The problem: When the data below is printed, every line must match exactly and the images must be absent.
↓↓↓
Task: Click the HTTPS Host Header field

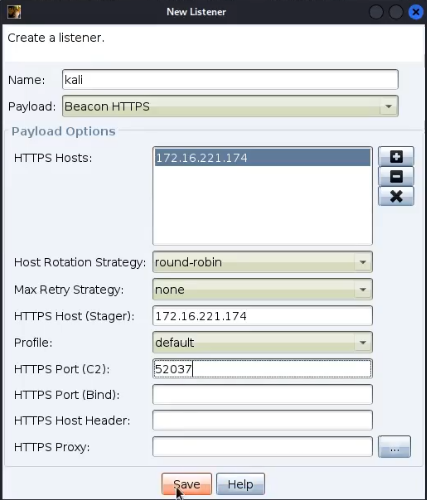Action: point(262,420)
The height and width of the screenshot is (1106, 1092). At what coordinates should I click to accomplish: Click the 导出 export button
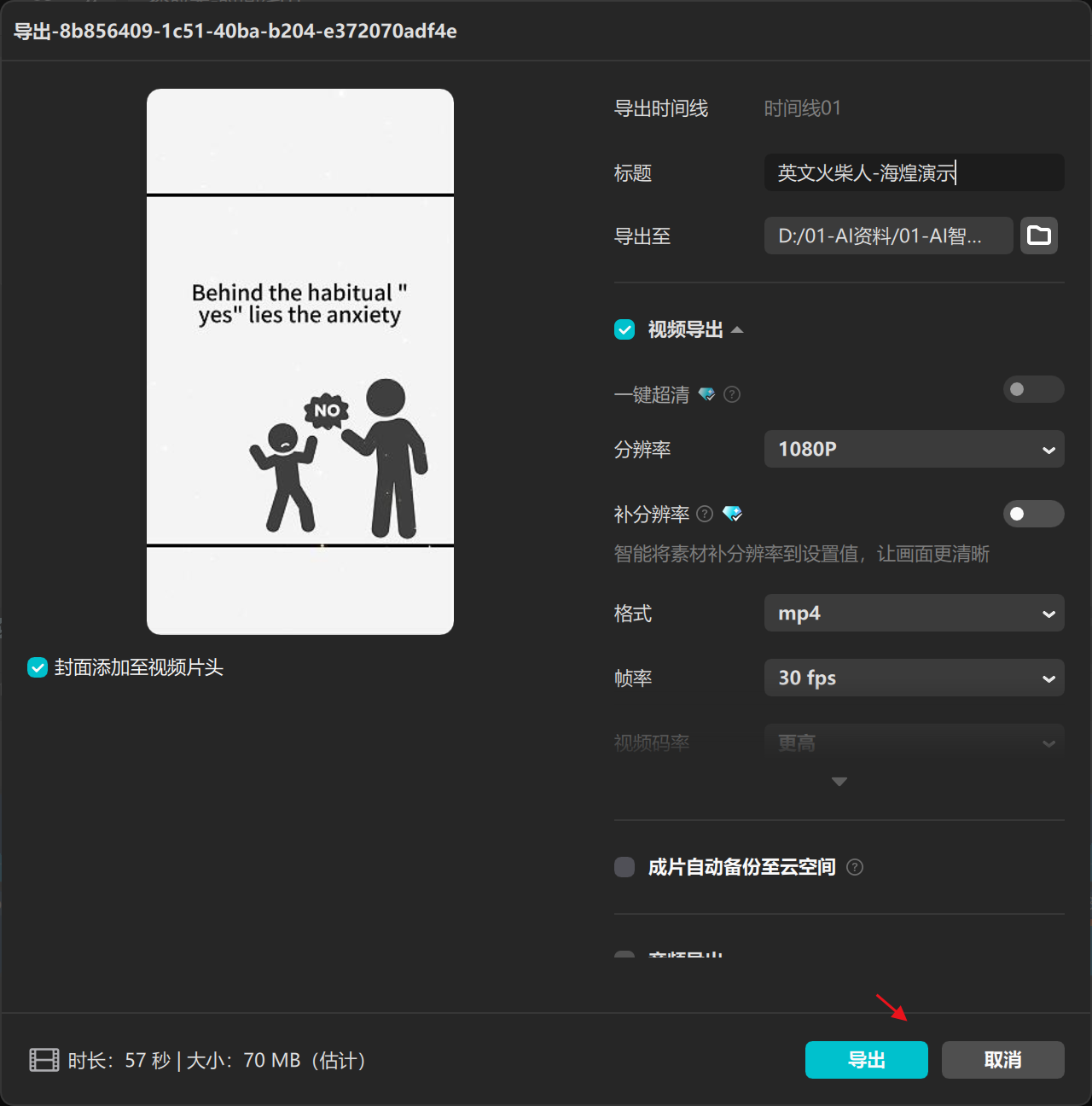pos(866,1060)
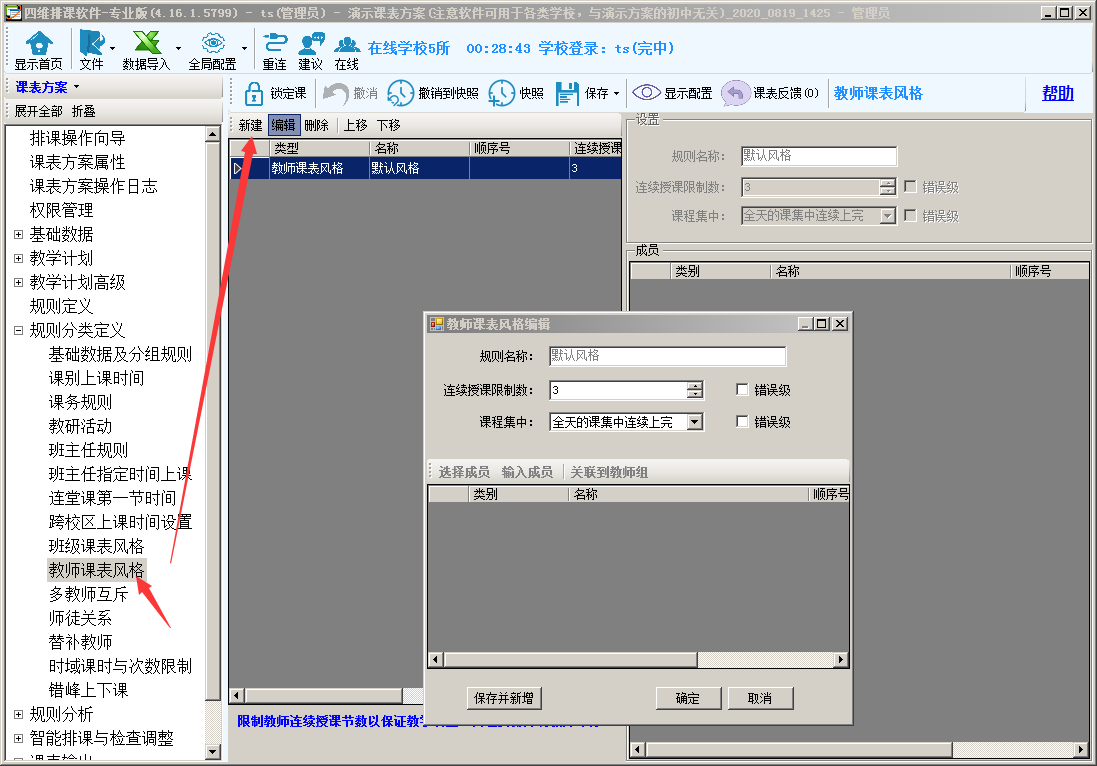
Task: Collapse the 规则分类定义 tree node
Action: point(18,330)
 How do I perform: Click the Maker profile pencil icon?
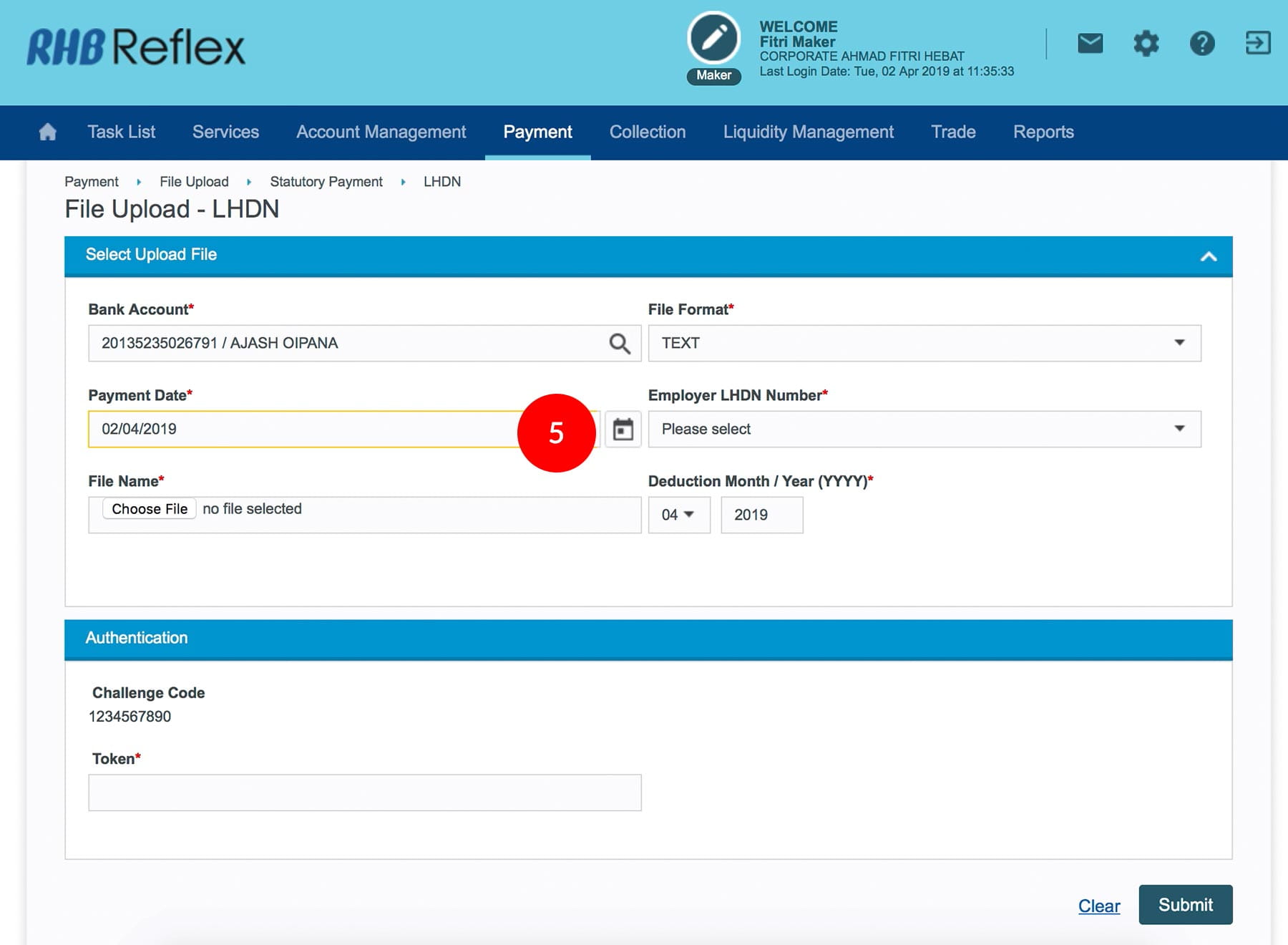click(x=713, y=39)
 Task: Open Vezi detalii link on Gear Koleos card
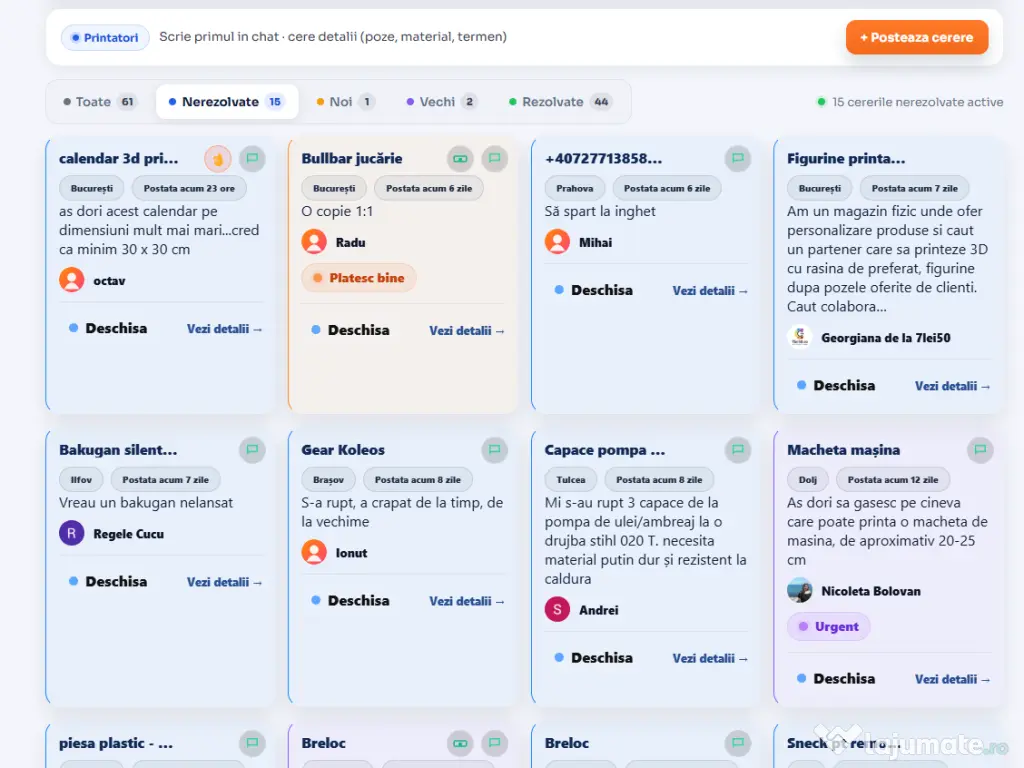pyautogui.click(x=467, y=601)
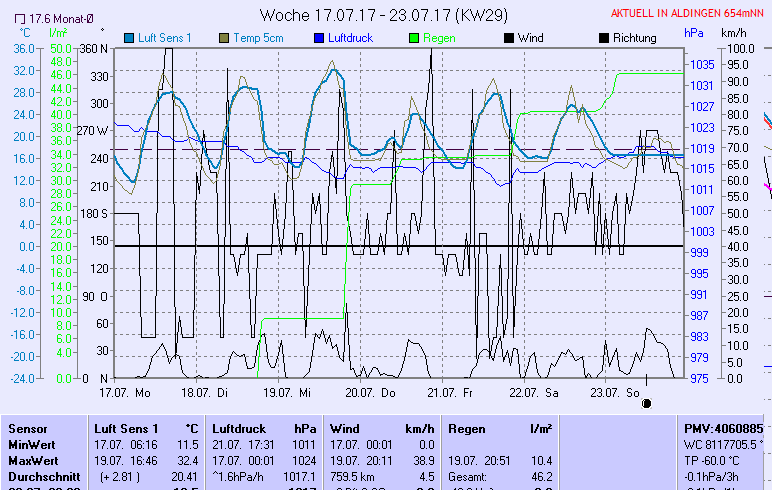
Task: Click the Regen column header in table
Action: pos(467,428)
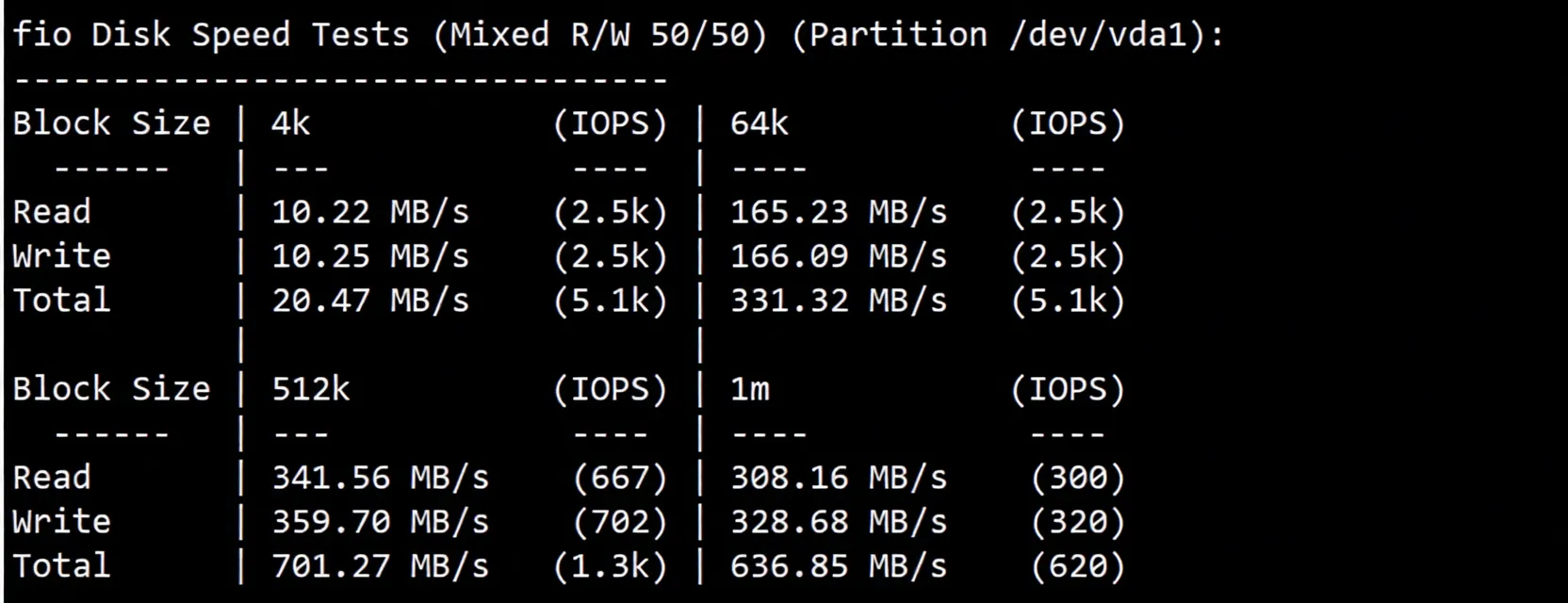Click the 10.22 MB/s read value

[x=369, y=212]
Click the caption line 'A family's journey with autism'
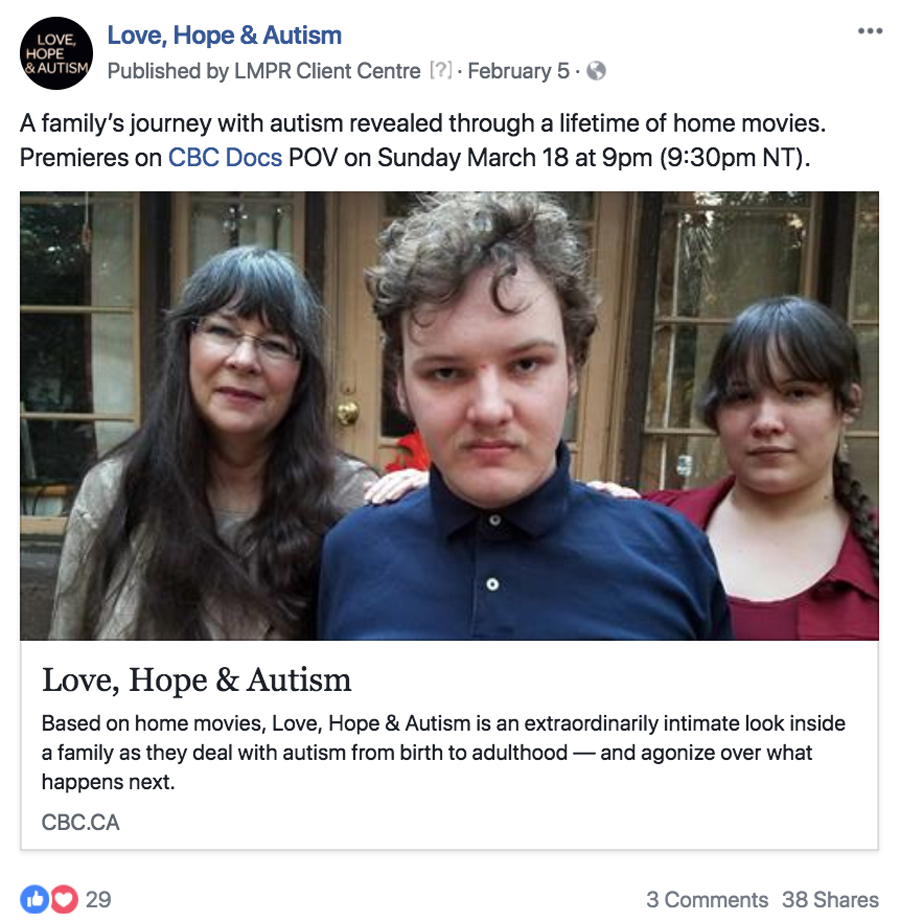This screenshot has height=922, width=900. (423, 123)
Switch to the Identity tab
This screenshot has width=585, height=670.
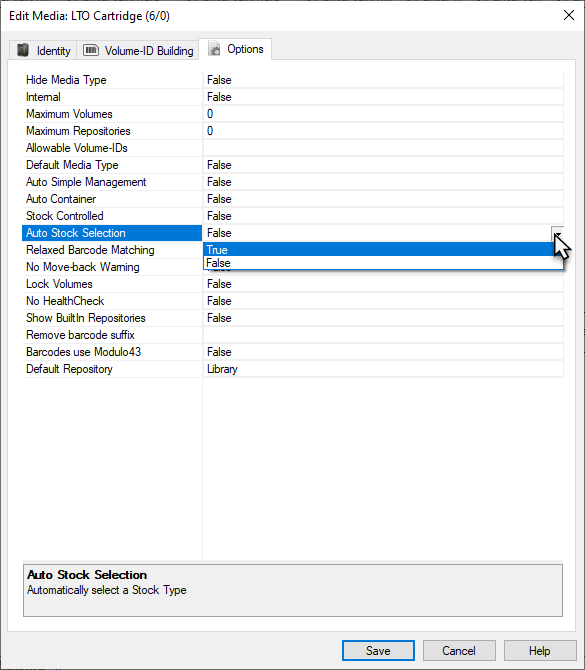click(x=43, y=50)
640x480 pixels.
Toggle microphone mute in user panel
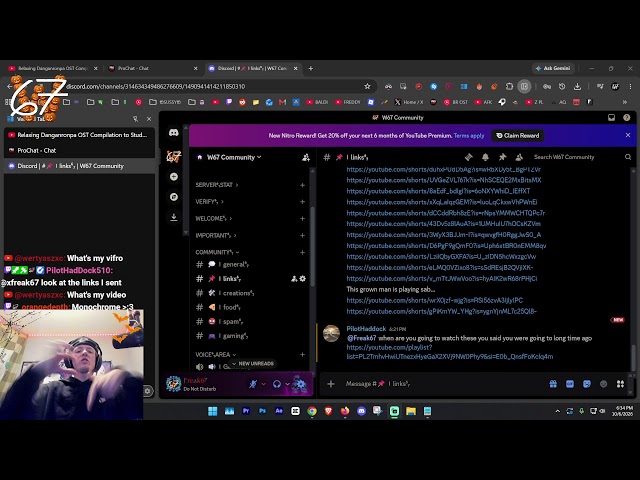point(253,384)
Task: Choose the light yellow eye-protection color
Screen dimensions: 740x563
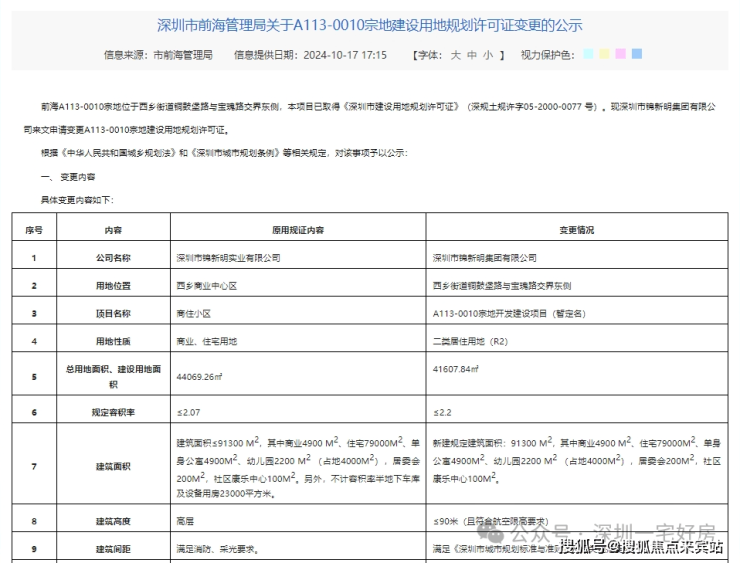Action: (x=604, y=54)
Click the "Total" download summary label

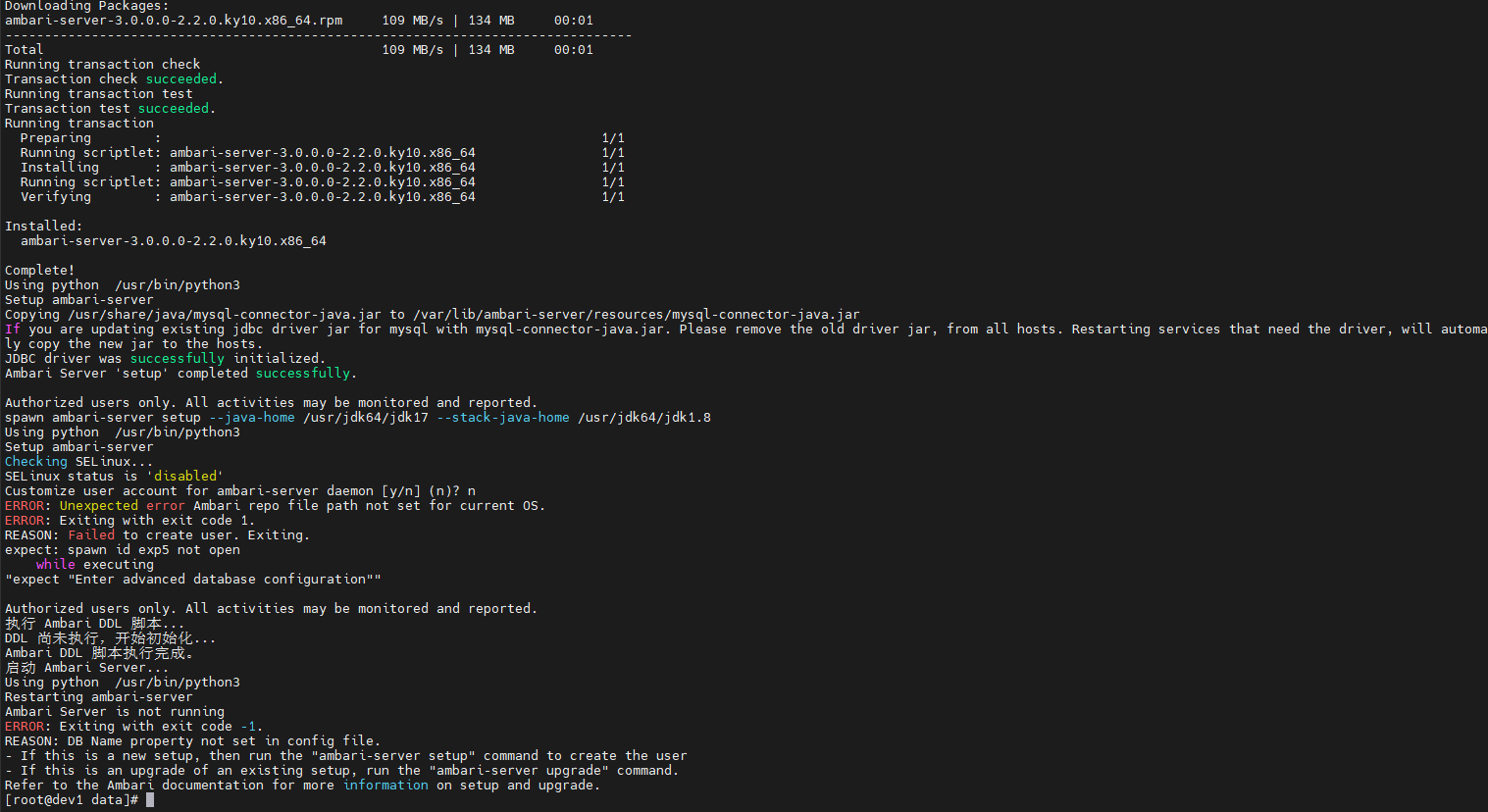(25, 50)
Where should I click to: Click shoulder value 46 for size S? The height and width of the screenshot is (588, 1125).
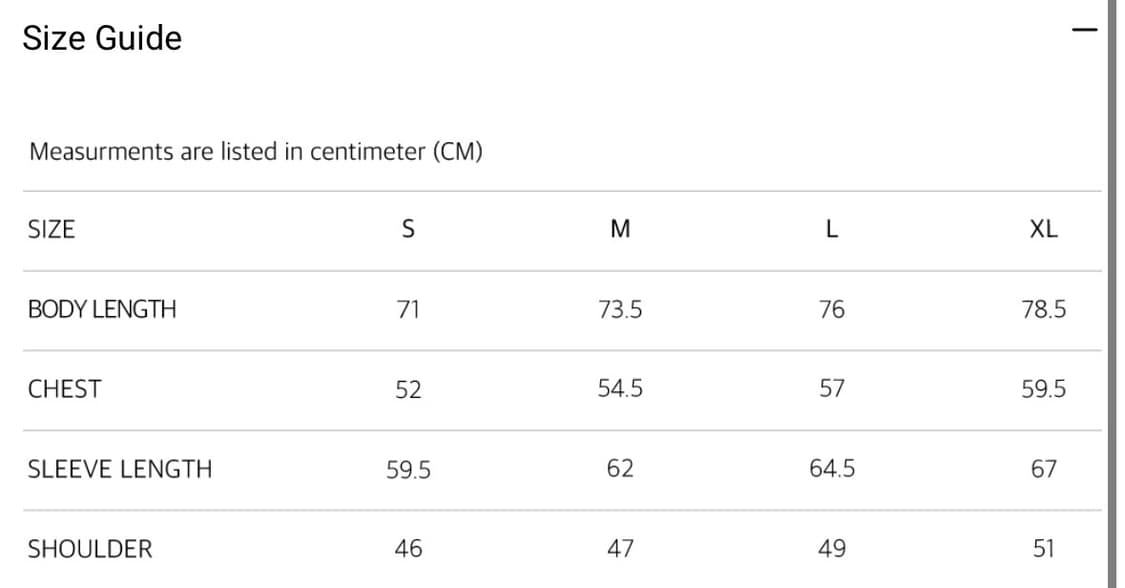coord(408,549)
↑↑↑
Written response:
Task: Click the HTTPS Host Header field

Action: point(262,420)
The height and width of the screenshot is (1106, 1092). At what coordinates should I click to accomplish: Click the 导出 export button
pos(866,1060)
Task: Collapse the 规则分类定义 tree node
Action: point(18,330)
 How do I perform: Click the Maker profile pencil icon?
click(x=713, y=39)
 Task: Open Vezi detalii link on Gear Koleos card
pyautogui.click(x=467, y=601)
Task: Click the Regen column header in table
Action: pos(467,428)
Click the 10.22 MB/s read value

[x=369, y=212]
Click the caption line 'A family's journey with autism'
This screenshot has height=922, width=900. (423, 123)
Switch to the Identity tab
This screenshot has width=585, height=670.
click(x=43, y=50)
640x480 pixels.
Toggle microphone mute in user panel
point(253,384)
Task: Choose the light yellow eye-protection color
Screen dimensions: 740x563
Action: (x=604, y=54)
Click the "Total" download summary label

(25, 50)
Where should I click to: Click shoulder value 46 for size S? The height and width of the screenshot is (588, 1125).
coord(408,549)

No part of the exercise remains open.